There must be a change in the culture around organ donation if Scotland is to move to an opt-out system, a Holyrood committee has been told.
MSPs heard evidence from experts on Tuesday as they consider legislation that would mean a person’s consent for donating is presumed unless they have stated otherwise.
Currently, individuals must opt in to the organ donor register.
If passed, the Human Tissue (Authorisation) (Scotland) Bill would follow legislation introduced in Wales in 2015, which allows parts of an adult’s body to be used in transplants in the absence of express permission.
There has been debate over how much say a family will have in choosing whether or not to allow their relative’s organs to be donated.
Dr Emily Postan, from the University of Edinburgh, told the committee it could be difficult to implement the law if health professionals are encouraged to acquiesce to the wishes of family members rather than following those of the deceased individuals.
She said: “If it’s going to be hard to make that change then that’s a real problem for the success of this law because it’ll be saying one thing and something else will be happening.
“That will serve to undermine the importance of anything that’s like consent or authorisation, which is full information and full understanding of the undertaking that you are signing up for when you’re opting in or opting out.
“So if the law cannot function the way it is written because the culture is too hard to change, that strikes me as a real problem.”
Dr Postan added the attitude towards organ donation must support the proposed new system if the legislation is to be successful.
“For the Bill to work as it’s written, that culture change needs to be supported,” Dr Postan said.
“It needs to be supported in the healthcare setting, it needs to be supported in the changing of social norms and public awareness, and publicity of the significant change that this bill as drafted that it is the wishes of the deceased person cannot be overturned by the wishes of their family, only by what their family can bring to bear in terms of evidence that their wishes have changed.”
Professor Alison Britton, of the Law Society of Scotland, agreed the plan to move to a new system must have backing from the public.
She said: “The legislation alone is not going to be enough. The idea of a cultural change in people’s attitudes needs to accompany this.
“There has to be buy-in, there has to be an understanding, there has to be an education.
“What you’re doing is fundamentally changing an active process of opting-in to arguably a more passive process.
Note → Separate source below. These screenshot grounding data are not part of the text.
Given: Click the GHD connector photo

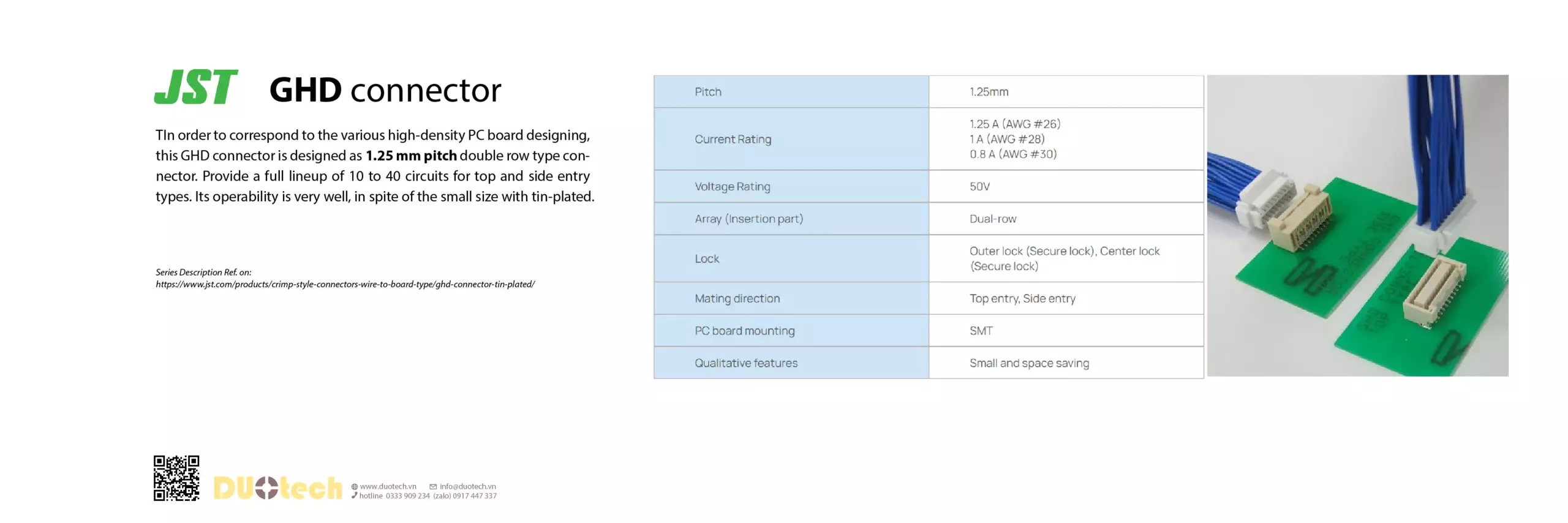Looking at the screenshot, I should click(x=1357, y=225).
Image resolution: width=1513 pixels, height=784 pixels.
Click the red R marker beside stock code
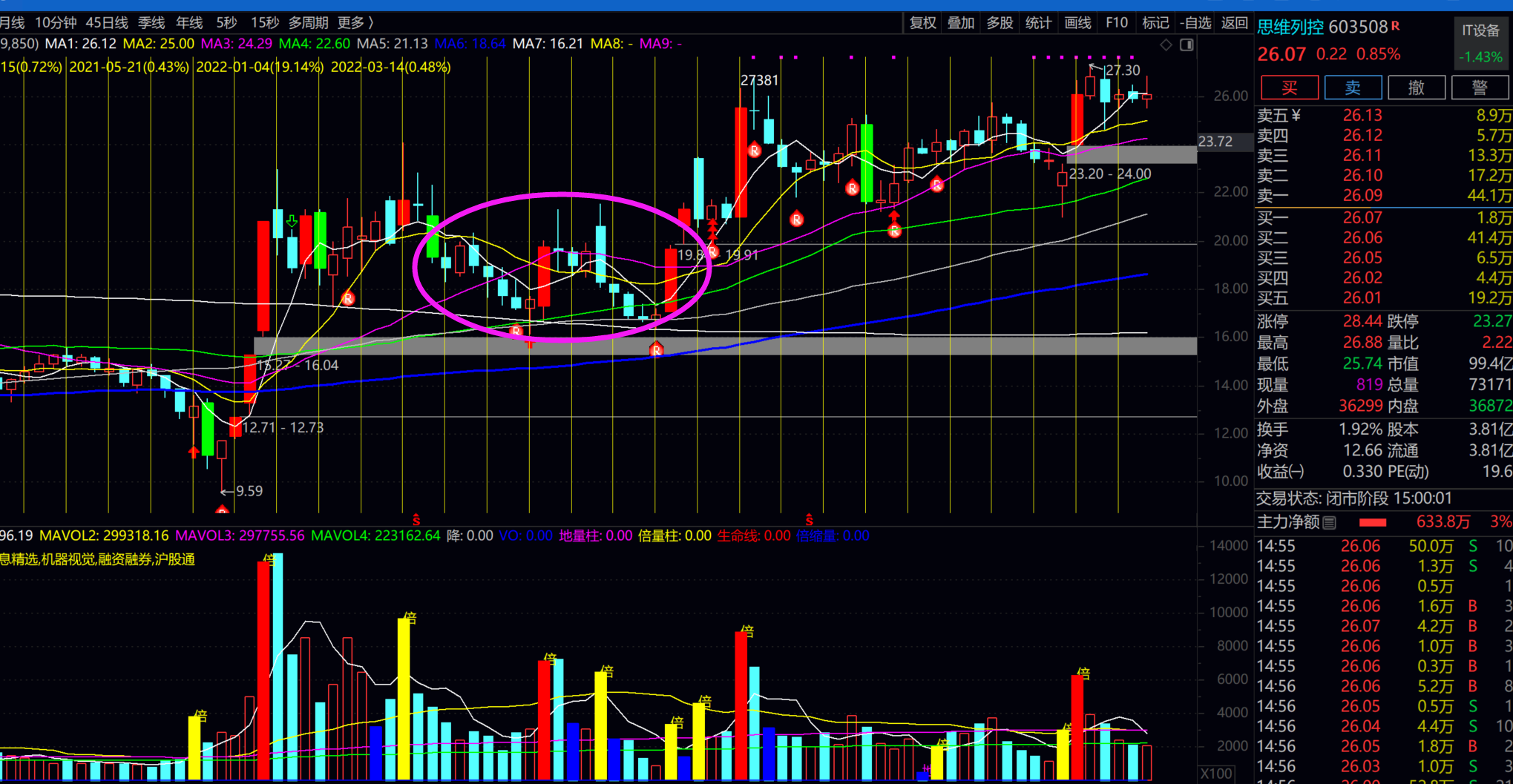click(x=1395, y=26)
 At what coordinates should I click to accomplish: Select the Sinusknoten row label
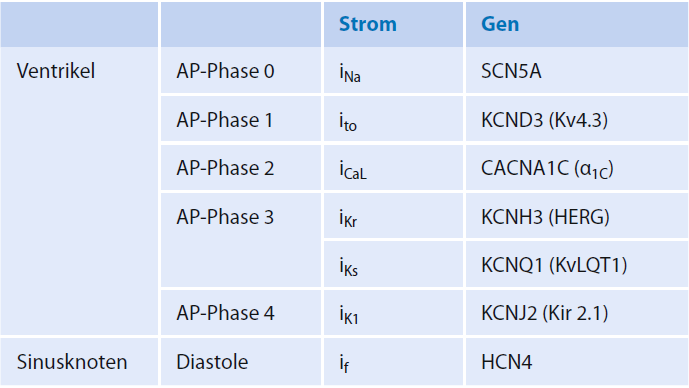pos(72,362)
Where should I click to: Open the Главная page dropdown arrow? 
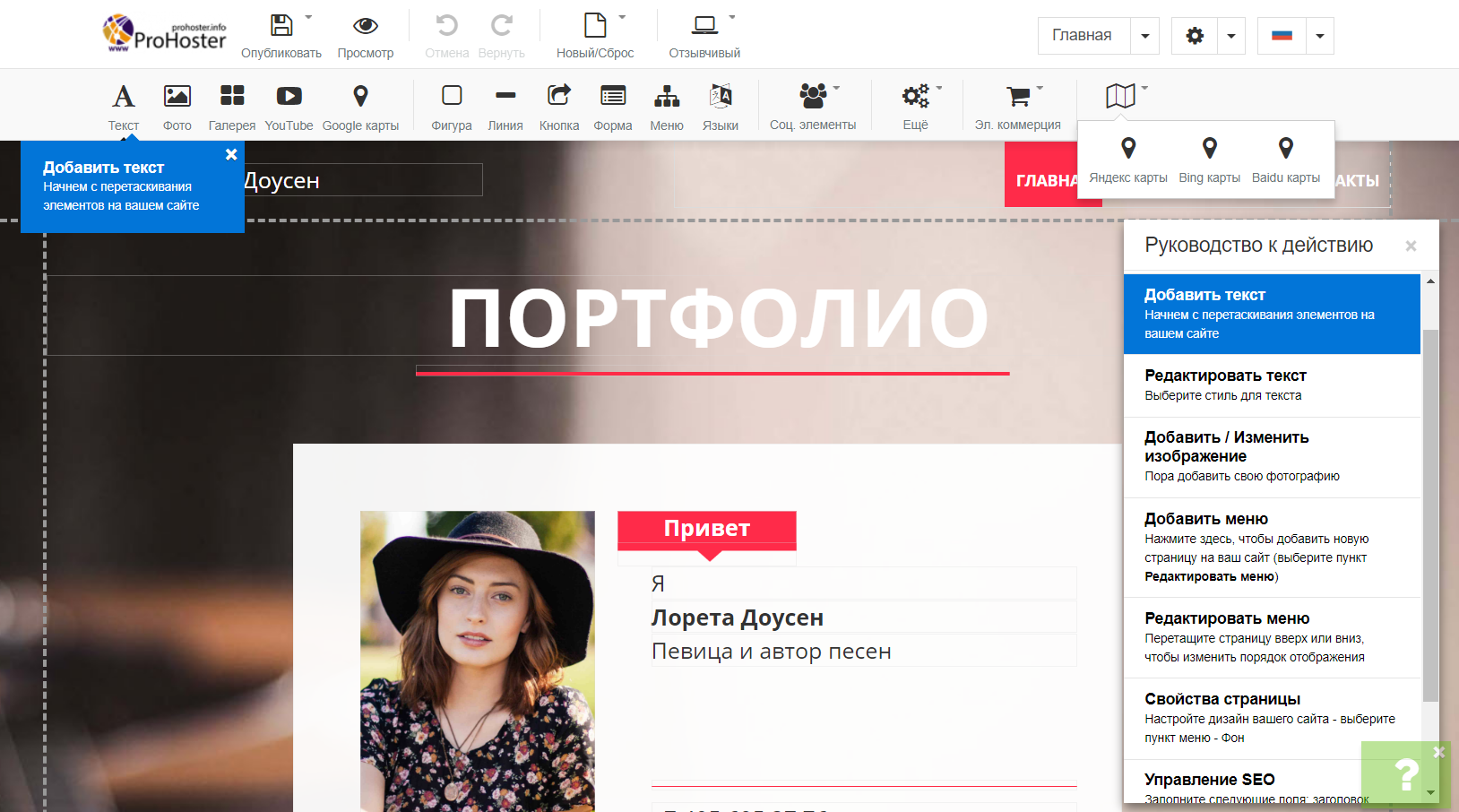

“To be able to get the support that that’s how this is going to be, has to involve the support of families, has to be brought about by education understanding that we’re putting forward a fundamental change in culture and approach here”.
Public Health Minister Joe FitzPatrick acknowledged a need to inform wide ranges of communities about any change to the system of organ donation.
An information campaign has previously been suggested, which could include presenting information in different languages and communicating the information effectively to people with disabilities.
Mr FitzPatrick said: “There is a need for us to have a strong publicity campaign to encourage people not just to get on the donor register but to make sure they have that conversation with their family.
“We obviously need to work with all of our partners to make sure that the messages reach the widest possible groups of people.
“We’ve agreed to work with religious groups to make sure that if there is particular issues there that we can make sure that people understand what the legislation means.”